Em Nova Granada pôde-se perceber, de forma mais assertiva, segundo Gouvêa, a
hipótese de Guerra. Isto porque destaca-se a proeminência de duas figuras, com
influências estrangeiras, Francisco Miranda e Simón Bolívar. O ano de 1810 já marcava,
na sociedade de Nova Granada, a preocupação da questão federalista. A Sociedade
Patriótica de Caracas enunciava-se como centro irradiador das novas tendências
intelectuais e dos possíveis percursos políticos. A trajetória de Bolívar influenciou os
sentidos adotados no processo revolucionário boliviano. A aproximação e,
posteriormente, o afastamento sobre a questão federalistas estavam intimamente ligados
aos diferentes momentos intelectuais de Bolívar. Após seu exílio consentido ao Haiti,
passou a defender a centralização do Estado e seu pessimismo diante às liberdades.

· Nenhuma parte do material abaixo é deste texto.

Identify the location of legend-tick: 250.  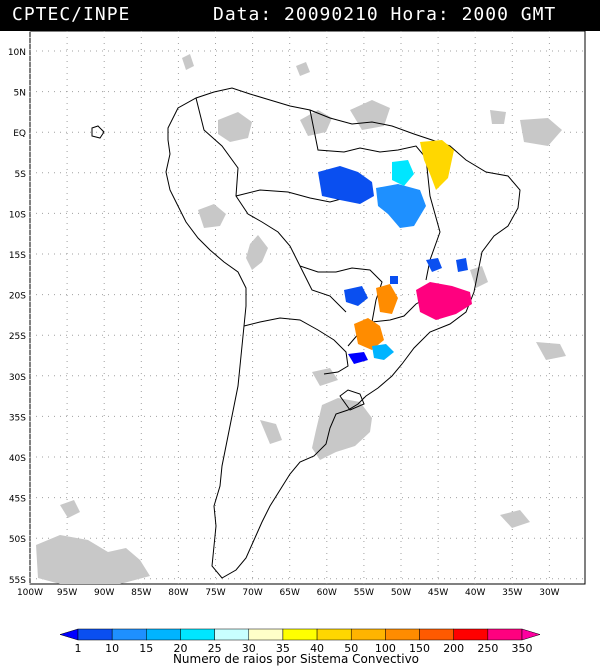
(488, 648).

Portanto, o discurso político adotado em Nova Granada fora feito a partir de ações
conservadoras e revolucionárias, simultaneamente. O triunfo republicano ocorrera entre
os anos de 1819 e 1821.
Conclui-se, a partir do estudo de casos selecionados pela autora, não somente a
relevância da conjuntura interna do continente, mas principalmente as formas particulares
de acepção destes novos contextos nas diferentes sociedades hispano-americanas. As
independências promovidas no século XIX tiveram, sob variadas formas, um momento
comum às mutações ideológicas, entretanto, os percursos diversificaram tanto em termos
processuais quanto em acontecimentos.